The U. S. Congress passes the Walsh-Healey Government Contracts Act of 1936, which specifies working conditions and wages for employees of companies that had U. S. government contracts greater than $10,000.
Playwright Eugene O’Neill is awarded the Nobel Prize in literature.
Construction begins on architect Frank Lloyd Wright’s Falling Water, a modernist-style country house.
German dictator Adolf Hitler is infuriated when African - American athlete Jesse Owens wins four gold medals at the Olympic games in Berlin.
The U. S. Congress passes the Soil Conservation and Domestic Allotment Act of 1936 to control soil erosion and limit agricultural production.
British economist John Maynard Keynes asserts the importance of government spending in fostering full-production, full-employment prosperity in his book General Theory of Employment, Interest, and Money.
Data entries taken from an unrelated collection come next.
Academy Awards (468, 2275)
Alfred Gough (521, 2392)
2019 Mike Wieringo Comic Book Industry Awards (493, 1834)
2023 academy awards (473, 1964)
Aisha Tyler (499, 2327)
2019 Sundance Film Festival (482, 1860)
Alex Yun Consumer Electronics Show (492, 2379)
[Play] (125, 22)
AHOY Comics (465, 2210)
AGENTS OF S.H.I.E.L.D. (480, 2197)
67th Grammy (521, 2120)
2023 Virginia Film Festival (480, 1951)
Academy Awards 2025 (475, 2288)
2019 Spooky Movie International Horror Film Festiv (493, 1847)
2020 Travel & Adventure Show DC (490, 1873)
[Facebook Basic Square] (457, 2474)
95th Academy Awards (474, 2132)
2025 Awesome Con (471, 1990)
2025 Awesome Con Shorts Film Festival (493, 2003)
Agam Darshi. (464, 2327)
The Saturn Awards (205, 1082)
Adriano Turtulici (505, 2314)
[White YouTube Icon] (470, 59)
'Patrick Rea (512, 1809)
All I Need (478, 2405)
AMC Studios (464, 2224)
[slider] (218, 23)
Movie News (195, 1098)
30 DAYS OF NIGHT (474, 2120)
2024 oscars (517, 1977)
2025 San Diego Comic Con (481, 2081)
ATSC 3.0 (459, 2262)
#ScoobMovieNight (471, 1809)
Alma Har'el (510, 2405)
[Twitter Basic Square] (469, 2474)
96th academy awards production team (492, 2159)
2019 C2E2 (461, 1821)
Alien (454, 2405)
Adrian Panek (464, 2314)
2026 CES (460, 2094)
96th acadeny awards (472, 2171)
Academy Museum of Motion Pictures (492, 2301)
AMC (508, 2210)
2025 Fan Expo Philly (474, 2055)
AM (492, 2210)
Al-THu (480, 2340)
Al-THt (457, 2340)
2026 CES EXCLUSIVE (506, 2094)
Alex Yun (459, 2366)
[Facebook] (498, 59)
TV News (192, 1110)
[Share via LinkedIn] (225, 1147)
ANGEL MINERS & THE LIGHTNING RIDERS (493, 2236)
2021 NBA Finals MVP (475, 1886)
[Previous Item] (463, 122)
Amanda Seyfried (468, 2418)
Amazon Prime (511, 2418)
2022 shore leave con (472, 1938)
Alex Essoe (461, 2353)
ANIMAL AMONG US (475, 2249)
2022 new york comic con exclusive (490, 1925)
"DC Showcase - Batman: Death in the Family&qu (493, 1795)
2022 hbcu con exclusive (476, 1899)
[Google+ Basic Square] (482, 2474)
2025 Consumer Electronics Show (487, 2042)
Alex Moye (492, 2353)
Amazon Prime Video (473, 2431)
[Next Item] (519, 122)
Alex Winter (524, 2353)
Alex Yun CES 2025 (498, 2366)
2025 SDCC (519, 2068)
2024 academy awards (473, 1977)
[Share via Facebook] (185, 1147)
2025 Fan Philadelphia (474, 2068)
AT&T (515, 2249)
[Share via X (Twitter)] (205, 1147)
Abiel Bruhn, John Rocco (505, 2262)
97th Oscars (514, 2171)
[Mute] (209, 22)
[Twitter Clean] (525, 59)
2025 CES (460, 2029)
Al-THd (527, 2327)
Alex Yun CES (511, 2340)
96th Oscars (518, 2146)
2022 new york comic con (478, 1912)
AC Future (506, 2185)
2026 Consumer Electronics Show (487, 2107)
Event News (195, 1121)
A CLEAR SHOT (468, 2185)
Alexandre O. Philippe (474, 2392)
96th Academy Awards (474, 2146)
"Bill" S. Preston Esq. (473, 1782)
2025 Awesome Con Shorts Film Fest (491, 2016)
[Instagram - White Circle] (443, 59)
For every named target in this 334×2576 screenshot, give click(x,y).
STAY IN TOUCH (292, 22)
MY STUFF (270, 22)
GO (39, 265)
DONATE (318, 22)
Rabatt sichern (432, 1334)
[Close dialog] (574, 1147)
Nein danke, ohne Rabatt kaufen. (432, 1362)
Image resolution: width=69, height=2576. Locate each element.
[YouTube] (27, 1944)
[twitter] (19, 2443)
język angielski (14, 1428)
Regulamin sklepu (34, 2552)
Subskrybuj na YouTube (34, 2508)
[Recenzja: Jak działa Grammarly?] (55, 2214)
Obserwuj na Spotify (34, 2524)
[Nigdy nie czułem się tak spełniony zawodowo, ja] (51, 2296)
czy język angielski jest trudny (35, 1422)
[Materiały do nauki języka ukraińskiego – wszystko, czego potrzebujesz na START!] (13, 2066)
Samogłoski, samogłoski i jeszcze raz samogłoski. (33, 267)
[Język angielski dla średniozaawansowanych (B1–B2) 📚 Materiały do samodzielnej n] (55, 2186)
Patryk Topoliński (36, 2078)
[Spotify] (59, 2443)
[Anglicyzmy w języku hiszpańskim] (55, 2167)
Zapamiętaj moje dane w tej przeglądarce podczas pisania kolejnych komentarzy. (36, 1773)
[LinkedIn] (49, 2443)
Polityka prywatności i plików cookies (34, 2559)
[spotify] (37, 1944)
Ty Cobb becomes the first player elected to the National Baseball Hall of Fame.
In one of the largest landslide victories in American political history, Franklin D. Roosevelt is reelected to the presidency over Republican challenger Alfred M. Landon. Scientific public opinion polls are used to accurately predict this outcome.
Life magazine begins weekly publication November 19; the first photojournalistic magazine in America, it is an immediate success.
The United Automobile Workers (UAW) conducts a sit-down strike at General Motors’ Flint, Michigan, plant; after 40 days, GM recognizes the UAW in February 1937, setting a precedent for the automobile and steel industries.